Excerpted data
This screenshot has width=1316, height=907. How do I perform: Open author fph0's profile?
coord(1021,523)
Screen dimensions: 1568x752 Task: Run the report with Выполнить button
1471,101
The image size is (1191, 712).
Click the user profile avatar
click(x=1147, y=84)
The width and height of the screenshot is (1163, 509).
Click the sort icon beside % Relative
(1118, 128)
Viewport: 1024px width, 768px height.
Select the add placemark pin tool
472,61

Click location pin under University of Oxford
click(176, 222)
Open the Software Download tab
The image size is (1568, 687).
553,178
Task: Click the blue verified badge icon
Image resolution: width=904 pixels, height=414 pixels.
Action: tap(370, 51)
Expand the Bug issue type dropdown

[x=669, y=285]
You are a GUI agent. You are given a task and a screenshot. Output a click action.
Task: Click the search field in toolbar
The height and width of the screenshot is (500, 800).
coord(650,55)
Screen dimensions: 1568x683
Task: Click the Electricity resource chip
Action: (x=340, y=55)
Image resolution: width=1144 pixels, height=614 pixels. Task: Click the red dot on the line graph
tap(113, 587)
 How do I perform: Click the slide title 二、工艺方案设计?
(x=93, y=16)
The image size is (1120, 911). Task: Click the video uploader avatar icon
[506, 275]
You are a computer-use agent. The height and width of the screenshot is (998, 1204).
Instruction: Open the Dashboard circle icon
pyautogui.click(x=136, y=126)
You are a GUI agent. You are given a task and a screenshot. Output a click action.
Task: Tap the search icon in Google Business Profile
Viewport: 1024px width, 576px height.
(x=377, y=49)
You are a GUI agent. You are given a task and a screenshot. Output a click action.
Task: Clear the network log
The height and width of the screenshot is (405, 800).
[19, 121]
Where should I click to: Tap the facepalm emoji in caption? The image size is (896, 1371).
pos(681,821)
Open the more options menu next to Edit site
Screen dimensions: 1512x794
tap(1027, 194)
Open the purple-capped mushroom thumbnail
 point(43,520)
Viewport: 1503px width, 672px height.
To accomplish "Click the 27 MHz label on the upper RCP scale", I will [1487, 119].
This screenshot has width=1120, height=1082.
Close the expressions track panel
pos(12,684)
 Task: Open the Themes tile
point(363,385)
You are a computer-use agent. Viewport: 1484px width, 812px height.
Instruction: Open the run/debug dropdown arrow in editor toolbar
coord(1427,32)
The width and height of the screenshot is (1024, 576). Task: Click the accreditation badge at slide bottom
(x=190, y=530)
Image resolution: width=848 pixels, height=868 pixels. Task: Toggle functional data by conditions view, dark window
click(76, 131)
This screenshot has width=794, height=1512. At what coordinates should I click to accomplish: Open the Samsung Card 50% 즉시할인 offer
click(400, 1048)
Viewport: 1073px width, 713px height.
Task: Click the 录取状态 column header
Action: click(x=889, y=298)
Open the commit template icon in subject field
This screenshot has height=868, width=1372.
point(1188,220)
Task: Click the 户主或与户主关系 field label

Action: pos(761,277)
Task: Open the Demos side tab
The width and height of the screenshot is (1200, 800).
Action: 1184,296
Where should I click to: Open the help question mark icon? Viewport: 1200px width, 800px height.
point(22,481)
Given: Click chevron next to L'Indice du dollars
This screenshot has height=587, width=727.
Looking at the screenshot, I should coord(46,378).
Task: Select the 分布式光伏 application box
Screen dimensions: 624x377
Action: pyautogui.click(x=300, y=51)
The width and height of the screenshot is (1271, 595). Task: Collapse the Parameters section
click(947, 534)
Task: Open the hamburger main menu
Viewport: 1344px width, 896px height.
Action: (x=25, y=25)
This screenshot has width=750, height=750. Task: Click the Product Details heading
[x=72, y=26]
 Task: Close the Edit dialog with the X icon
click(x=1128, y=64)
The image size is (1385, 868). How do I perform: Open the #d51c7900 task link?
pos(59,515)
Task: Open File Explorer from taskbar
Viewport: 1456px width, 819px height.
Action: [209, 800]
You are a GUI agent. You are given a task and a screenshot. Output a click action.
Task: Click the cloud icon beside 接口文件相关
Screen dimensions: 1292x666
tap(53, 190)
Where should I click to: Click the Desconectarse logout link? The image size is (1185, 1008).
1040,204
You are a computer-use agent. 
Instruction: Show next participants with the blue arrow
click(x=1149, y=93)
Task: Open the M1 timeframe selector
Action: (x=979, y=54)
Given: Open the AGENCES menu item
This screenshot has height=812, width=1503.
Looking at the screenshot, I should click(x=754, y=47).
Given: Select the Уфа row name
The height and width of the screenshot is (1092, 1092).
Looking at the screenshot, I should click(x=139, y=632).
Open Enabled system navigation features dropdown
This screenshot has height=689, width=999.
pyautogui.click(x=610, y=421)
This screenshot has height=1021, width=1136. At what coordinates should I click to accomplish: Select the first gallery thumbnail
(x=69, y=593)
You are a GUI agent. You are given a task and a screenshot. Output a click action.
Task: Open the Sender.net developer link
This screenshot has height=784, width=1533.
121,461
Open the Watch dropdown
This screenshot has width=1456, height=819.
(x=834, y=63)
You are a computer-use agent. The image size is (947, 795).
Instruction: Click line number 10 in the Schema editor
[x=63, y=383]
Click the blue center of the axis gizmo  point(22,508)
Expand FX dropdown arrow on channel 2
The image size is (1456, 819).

Directions for this task
Reproduce all of the material above line for line, with no changes.

Result
This screenshot has width=1316, height=907. How do I perform: Open author fph0's profile?
coord(1021,523)
Screen dimensions: 1568x752 Task: Run the report with Выполнить button
1471,101
The image size is (1191, 712).
Click the user profile avatar
click(x=1147, y=84)
The width and height of the screenshot is (1163, 509).
Click the sort icon beside % Relative
(1118, 128)
Viewport: 1024px width, 768px height.
Select the add placemark pin tool
472,61

Click location pin under University of Oxford
click(176, 222)
Open the Software Download tab
The image size is (1568, 687).
553,178
Task: Click the blue verified badge icon
Image resolution: width=904 pixels, height=414 pixels.
Action: tap(370, 51)
Expand the Bug issue type dropdown

[x=669, y=285]
You are a GUI agent. You are given a task and a screenshot. Output a click action.
Task: Click the search field in toolbar
The height and width of the screenshot is (500, 800).
coord(650,55)
Screen dimensions: 1568x683
Task: Click the Electricity resource chip
Action: (x=340, y=55)
Image resolution: width=1144 pixels, height=614 pixels. Task: Click the red dot on the line graph
tap(113, 587)
 How do I perform: Click the slide title 二、工艺方案设计?
(x=93, y=16)
The image size is (1120, 911). Task: Click the video uploader avatar icon
[506, 275]
You are a computer-use agent. The height and width of the screenshot is (998, 1204).
Instruction: Open the Dashboard circle icon
pyautogui.click(x=136, y=126)
You are a GUI agent. You are given a task and a screenshot. Output a click action.
Task: Tap the search icon in Google Business Profile
Viewport: 1024px width, 576px height.
(x=377, y=49)
You are a GUI agent. You are given a task and a screenshot. Output a click action.
Task: Clear the network log
The height and width of the screenshot is (405, 800).
[19, 121]
Where should I click to: Tap the facepalm emoji in caption? The image size is (896, 1371).
pos(681,821)
Open the more options menu next to Edit site
Screen dimensions: 1512x794
tap(1027, 194)
Open the purple-capped mushroom thumbnail
 point(43,520)
Viewport: 1503px width, 672px height.
To accomplish "Click the 27 MHz label on the upper RCP scale", I will [1487, 119].
This screenshot has width=1120, height=1082.
Close the expressions track panel
pos(12,684)
 Task: Open the Themes tile
point(363,385)
You are a computer-use agent. Viewport: 1484px width, 812px height.
Instruction: Open the run/debug dropdown arrow in editor toolbar
coord(1427,32)
The width and height of the screenshot is (1024, 576). Task: Click the accreditation badge at slide bottom
(x=190, y=530)
Image resolution: width=848 pixels, height=868 pixels. Task: Toggle functional data by conditions view, dark window
click(76, 131)
This screenshot has width=794, height=1512. At what coordinates should I click to accomplish: Open the Samsung Card 50% 즉시할인 offer
click(400, 1048)
Viewport: 1073px width, 713px height.
Task: Click the 录取状态 column header
Action: click(x=889, y=298)
Open the commit template icon in subject field
This screenshot has height=868, width=1372.
point(1188,220)
Task: Click the 户主或与户主关系 field label

Action: pos(761,277)
Task: Open the Demos side tab
The width and height of the screenshot is (1200, 800).
Action: 1184,296
Where should I click to: Open the help question mark icon? Viewport: 1200px width, 800px height.
point(22,481)
Given: Click chevron next to L'Indice du dollars
This screenshot has height=587, width=727.
Looking at the screenshot, I should coord(46,378).
Task: Select the 分布式光伏 application box
Screen dimensions: 624x377
Action: pyautogui.click(x=300, y=51)
The width and height of the screenshot is (1271, 595). Task: Collapse the Parameters section
click(947, 534)
Task: Open the hamburger main menu
Viewport: 1344px width, 896px height.
Action: (x=25, y=25)
This screenshot has width=750, height=750. Task: Click the Product Details heading
[x=72, y=26]
 Task: Close the Edit dialog with the X icon
click(x=1128, y=64)
The image size is (1385, 868). How do I perform: Open the #d51c7900 task link?
pos(59,515)
Task: Open File Explorer from taskbar
Viewport: 1456px width, 819px height.
Action: [209, 800]
You are a GUI agent. You are given a task and a screenshot. Output a click action.
Task: Click the cloud icon beside 接口文件相关
Screen dimensions: 1292x666
tap(53, 190)
Where should I click to: Click the Desconectarse logout link? The image size is (1185, 1008).
1040,204
You are a computer-use agent. 
Instruction: Show next participants with the blue arrow
click(x=1149, y=93)
Task: Open the M1 timeframe selector
Action: (x=979, y=54)
Given: Open the AGENCES menu item
This screenshot has height=812, width=1503.
Looking at the screenshot, I should click(x=754, y=47).
Given: Select the Уфа row name
The height and width of the screenshot is (1092, 1092).
Looking at the screenshot, I should click(x=139, y=632).
Open Enabled system navigation features dropdown
This screenshot has height=689, width=999.
pyautogui.click(x=610, y=421)
This screenshot has height=1021, width=1136. At what coordinates should I click to accomplish: Select the first gallery thumbnail
(x=69, y=593)
You are a GUI agent. You are given a task and a screenshot. Output a click action.
Task: Open the Sender.net developer link
This screenshot has height=784, width=1533.
121,461
Open the Watch dropdown
This screenshot has width=1456, height=819.
(x=834, y=63)
You are a computer-use agent. The image size is (947, 795).
Instruction: Click line number 10 in the Schema editor
[x=63, y=383]
Click the blue center of the axis gizmo  point(22,508)
Expand FX dropdown arrow on channel 2
The image size is (1456, 819).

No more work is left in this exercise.